I've just been crumbling apart for years now. I'm not sure how it all began, but somewhere along the line, I became a very messed up person.


----------



## anomnomnom (May 28, 2013)

I'm not sure with my life, I don't know if it was anything in particular or..I don't know its complicated.

I've always been a shy/awkward round people for as long as I can remember. But I did well at school, was getting the highest grades in the school for a few subjects. Moved into secondary school, got bullied relentlessly, it was an all boys school and full of complete *****, biggest mistake of my life going there. But still even with all the bullying and faking illness so I could stay at home, I still managed to be in the top group getting decent grades. College, good grades, hell I even had a girlfriend then. 

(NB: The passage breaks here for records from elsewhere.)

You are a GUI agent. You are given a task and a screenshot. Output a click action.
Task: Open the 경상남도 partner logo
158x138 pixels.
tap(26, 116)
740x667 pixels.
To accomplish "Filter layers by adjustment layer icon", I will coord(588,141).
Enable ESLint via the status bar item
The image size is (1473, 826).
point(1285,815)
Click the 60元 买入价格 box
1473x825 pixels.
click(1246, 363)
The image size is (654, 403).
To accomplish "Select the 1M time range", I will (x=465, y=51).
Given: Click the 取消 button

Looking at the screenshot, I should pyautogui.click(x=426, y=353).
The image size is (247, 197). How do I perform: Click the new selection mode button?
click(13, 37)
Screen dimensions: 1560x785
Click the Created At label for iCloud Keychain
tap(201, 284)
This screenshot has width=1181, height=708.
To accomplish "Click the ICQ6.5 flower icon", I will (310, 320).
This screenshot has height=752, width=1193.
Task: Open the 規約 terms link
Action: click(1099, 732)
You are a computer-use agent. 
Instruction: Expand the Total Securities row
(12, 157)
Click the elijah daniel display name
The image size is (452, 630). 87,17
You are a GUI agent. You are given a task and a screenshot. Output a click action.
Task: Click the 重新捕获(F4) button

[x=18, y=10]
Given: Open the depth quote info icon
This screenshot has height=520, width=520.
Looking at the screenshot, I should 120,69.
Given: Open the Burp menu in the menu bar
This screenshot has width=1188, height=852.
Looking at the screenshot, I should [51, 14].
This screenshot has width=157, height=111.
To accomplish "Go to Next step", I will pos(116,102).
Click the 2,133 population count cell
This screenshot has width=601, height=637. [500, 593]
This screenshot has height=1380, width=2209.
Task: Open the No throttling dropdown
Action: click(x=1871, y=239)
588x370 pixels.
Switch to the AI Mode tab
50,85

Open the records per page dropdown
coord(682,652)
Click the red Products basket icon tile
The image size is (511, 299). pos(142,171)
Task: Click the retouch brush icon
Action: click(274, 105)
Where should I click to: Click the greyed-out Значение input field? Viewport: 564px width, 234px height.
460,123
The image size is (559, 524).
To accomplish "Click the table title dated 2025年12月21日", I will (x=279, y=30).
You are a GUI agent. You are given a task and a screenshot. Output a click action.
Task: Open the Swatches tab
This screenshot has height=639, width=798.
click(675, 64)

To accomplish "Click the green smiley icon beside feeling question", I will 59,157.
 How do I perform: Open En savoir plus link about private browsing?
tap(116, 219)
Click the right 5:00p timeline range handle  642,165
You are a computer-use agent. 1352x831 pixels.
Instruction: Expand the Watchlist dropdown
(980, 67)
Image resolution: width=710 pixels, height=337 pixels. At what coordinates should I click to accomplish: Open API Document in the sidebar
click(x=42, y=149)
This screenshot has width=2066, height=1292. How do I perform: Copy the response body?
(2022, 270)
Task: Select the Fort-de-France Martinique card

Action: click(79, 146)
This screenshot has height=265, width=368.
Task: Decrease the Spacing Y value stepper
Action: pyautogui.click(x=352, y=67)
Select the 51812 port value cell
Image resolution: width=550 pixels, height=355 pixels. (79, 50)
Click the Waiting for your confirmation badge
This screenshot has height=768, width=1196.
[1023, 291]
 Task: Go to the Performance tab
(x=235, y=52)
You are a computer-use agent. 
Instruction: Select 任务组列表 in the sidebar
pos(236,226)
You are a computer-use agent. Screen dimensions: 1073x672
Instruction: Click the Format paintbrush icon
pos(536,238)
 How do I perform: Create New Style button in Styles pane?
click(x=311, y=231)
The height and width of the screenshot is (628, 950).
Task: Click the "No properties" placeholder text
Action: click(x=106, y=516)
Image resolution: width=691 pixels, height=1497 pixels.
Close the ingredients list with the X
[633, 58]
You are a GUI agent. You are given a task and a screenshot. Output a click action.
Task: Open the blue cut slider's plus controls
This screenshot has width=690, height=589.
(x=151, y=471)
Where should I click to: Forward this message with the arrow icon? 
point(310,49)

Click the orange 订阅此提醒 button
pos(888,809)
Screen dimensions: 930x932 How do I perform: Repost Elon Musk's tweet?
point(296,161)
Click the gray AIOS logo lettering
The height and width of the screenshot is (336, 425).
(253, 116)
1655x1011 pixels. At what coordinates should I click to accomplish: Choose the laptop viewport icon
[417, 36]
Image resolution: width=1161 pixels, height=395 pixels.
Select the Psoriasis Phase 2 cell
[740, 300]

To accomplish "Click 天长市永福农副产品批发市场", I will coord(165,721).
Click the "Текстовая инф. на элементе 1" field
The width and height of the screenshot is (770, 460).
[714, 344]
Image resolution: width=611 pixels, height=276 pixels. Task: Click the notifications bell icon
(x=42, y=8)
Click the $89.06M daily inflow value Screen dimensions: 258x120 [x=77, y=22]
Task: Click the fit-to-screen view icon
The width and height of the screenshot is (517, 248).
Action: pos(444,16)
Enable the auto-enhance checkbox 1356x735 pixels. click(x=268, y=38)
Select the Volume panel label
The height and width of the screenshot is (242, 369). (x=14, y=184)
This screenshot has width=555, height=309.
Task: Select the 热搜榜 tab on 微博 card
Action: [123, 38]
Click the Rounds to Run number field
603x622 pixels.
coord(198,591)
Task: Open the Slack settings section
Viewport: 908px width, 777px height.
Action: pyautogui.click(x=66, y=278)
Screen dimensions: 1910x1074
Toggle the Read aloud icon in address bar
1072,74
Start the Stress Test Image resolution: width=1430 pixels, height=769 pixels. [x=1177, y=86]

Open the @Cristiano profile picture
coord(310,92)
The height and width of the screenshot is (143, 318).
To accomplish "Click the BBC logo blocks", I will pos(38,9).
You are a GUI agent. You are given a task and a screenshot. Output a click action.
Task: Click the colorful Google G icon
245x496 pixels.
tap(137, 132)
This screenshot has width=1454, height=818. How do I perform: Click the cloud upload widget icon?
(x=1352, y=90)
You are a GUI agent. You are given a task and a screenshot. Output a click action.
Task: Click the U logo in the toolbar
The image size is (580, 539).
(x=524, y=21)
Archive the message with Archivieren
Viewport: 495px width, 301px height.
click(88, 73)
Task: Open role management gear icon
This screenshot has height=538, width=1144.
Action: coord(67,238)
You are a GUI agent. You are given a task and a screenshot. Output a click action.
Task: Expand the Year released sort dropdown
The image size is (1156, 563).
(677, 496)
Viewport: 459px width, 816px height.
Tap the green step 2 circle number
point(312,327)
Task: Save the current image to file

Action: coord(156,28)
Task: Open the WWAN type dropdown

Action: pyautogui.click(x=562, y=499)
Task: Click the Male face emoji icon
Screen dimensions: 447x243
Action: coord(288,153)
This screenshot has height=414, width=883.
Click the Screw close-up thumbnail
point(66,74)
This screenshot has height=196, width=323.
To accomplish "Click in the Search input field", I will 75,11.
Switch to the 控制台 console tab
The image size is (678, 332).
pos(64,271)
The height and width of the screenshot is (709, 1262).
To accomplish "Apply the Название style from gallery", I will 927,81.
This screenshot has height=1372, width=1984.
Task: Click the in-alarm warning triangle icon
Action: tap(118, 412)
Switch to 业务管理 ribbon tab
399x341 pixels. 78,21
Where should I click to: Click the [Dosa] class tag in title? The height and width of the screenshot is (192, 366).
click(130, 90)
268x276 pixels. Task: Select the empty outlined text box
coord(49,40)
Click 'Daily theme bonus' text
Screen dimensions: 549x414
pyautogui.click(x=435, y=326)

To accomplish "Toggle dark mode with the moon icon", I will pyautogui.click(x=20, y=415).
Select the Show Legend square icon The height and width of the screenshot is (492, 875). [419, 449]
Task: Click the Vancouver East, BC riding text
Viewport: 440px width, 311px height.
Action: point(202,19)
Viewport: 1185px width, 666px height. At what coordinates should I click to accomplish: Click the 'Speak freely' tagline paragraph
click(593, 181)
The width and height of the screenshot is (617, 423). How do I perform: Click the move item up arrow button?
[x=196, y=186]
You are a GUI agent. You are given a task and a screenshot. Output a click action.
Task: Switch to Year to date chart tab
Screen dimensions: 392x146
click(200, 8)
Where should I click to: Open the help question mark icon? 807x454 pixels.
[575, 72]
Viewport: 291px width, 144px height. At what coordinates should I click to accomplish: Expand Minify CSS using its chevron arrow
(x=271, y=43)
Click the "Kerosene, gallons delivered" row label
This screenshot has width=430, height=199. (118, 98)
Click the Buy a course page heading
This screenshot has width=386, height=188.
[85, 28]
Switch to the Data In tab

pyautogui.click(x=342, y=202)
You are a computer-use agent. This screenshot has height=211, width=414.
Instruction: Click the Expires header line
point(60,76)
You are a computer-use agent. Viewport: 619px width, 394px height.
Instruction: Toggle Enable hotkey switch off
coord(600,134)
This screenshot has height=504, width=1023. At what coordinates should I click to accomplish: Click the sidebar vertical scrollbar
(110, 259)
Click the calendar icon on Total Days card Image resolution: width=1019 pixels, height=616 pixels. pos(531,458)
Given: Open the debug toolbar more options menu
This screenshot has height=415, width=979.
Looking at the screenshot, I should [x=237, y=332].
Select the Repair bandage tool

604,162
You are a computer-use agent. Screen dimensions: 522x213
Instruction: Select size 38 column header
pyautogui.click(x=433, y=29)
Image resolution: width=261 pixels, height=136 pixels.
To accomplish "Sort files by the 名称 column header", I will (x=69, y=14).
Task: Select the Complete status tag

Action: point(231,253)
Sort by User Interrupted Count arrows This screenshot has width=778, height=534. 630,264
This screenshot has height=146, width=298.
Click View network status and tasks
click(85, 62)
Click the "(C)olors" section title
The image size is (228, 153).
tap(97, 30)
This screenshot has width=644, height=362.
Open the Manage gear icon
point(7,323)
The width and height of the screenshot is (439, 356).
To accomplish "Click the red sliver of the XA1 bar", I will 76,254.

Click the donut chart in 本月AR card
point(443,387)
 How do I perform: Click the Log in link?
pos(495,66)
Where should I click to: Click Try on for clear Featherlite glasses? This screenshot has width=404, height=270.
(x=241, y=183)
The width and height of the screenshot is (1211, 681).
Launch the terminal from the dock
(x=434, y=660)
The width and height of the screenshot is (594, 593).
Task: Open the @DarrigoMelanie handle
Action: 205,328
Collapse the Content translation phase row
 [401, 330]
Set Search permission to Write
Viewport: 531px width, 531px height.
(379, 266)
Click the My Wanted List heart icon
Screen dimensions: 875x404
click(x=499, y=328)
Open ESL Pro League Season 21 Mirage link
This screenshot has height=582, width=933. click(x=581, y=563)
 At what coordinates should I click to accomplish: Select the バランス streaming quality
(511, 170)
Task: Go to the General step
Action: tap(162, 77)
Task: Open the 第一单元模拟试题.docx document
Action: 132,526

Now University I suspect I made some bad choices. I mean I got the grades to get onto a proper course, computer science, but my laziness took over, I struggled with lecture halls full of loud students and thought it would be better to play WoW instead of bust my balls studying, so I did..and failed. I suspect this started it, after the fail I spent a long time unemployed, went back to a different uni and did a bit of a joke course really (I mean I've got a degree but its nowhere near as useful as the comp sci one would have been) generally dossed about with no ambition, too nervous to push myself out of my comfort zone and now I'm doing something related to nothing I've studied and don't even know how I got the job because I'm **** at it 

But I've never been outgoing and I've always been shy and always been a complete wreck around women so its not like that side of my life ever changed its just been steadily poor. Not sure where my general laziness and hatred of most things came from really, but yeah when I was younger I certainly didn't think this would be my life at 27 :roll


----------



## ineverwipe (Jun 16, 2013)

Yea all the time. I used to be social, kinda happy, and outgoing. Now I only smile to be kind, only text a couple people, and don't ever go anywhere.


----------



## Dimmie (Nov 17, 2013)

...all the time...I got married at 21, what a d-umbass...it failed and the experience killed me. I wasted years working fulltime and going to classes part time but never finished up. Was so messedup from my divorce that I never could stay with one girl. drifted into retail...found my passion in artwork ten years ago...now my career looks to be ending in a few months so hoping tpo get back in school and get an art degree and do 3d. I still have the heavy residual effects from my youth, lack of confidence and self esteem issues, anxiety and at times depression. Trying to get it all sorted out and become whole.


----------



## Dan the man (Jul 4, 2013)

Interesting thread, I tended to think most people on here were kind of innately prone to it. Didn't realize people were completely happy & comfortable at one point in their lives and then inherited it.

Me I was as anxious as far back as I could remember. I had selective mutism in pre-school and I still remember an instance from first grade where I didn't get a handout and was too afraid to raise my hand and ask for it. Of course I got in trouble for not doing the assignment!


----------



## AnotherGuy (Aug 5, 2013)

ineverwipe said:


> Yea all the time. I used to be social, kinda happy, and outgoing. Now I only smile to be kind, only text a couple people, and don't ever go anywhere.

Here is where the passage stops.